Video Mondays: The Love of Language and The Ballad of Buster Scruggs

I grew up with a pencil in my hand drawing whenever I got the chance. Siblings and cousins running about my aunt’s backyard trampling her flowers and plants in their wake, I was in the kitchen drawing robots and monsters using a green plastic template/ruler that my mom had given to me. Drawing, not reading and certainly not writing, was my first love. But then as a high school sophomore I became part of the 1970s Jesus Movement and it became very important to me that I read (and understand) my Bible and in the process I fell in love with words and language. It wasn’t an easy transition from images to words, but there was something about the turn of phrase used in the Bible, in the King James Version of the Bible, to be specific, that intrigued and challenged me. And in more than one way, this love of words and language changed my life.

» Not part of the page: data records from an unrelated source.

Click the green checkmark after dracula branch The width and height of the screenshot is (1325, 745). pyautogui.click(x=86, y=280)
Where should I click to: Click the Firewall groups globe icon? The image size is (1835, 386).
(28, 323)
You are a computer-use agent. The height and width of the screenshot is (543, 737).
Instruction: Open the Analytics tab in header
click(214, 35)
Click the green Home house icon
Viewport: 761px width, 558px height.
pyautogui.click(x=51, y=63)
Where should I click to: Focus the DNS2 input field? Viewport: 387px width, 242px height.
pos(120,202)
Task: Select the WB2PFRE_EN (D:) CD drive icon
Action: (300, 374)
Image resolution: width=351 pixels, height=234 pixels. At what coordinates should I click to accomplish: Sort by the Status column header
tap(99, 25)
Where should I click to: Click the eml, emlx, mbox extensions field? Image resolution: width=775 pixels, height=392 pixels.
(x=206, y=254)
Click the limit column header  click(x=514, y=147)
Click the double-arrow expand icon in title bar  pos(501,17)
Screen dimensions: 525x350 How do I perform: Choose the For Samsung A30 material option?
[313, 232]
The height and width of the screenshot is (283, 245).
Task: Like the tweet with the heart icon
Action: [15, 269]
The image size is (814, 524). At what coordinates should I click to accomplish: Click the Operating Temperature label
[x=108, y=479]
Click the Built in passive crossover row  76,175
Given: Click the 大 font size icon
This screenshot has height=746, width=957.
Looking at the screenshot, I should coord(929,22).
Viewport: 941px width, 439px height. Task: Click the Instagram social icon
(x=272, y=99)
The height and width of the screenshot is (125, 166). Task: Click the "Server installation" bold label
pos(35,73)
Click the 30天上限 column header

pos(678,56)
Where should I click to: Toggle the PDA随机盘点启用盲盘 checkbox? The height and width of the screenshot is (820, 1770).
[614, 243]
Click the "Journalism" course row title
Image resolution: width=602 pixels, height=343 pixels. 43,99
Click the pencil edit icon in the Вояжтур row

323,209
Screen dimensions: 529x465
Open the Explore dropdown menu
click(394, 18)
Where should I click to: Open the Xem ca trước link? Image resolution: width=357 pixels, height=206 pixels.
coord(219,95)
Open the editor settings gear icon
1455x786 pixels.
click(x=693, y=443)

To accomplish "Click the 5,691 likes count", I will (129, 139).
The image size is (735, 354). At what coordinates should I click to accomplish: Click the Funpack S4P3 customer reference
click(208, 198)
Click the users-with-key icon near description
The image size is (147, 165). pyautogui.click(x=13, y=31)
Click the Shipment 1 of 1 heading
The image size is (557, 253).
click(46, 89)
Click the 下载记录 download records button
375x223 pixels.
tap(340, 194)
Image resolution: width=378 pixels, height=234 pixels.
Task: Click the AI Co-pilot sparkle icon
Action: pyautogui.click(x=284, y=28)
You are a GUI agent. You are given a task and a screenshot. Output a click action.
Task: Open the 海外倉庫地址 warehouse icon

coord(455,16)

More than religion, or science, or politics, I’ve come to believe that storytelling and language is more important and more powerful and that storytelling is the engine that enables religion and science and politics to exist. In the Beginning was the Story or the Narrative… Listening to the 19th Century Language used in The Ballad of Buster Scruggs reminded me of how powerful, carefully chosen words can be, even in the midst of brutal and bloody tales. It stands in obvious contrast to the stark, and often brief lives portrayed, this use of careful, poetic language. It almost makes me want to read The Canterbury Tales… almost.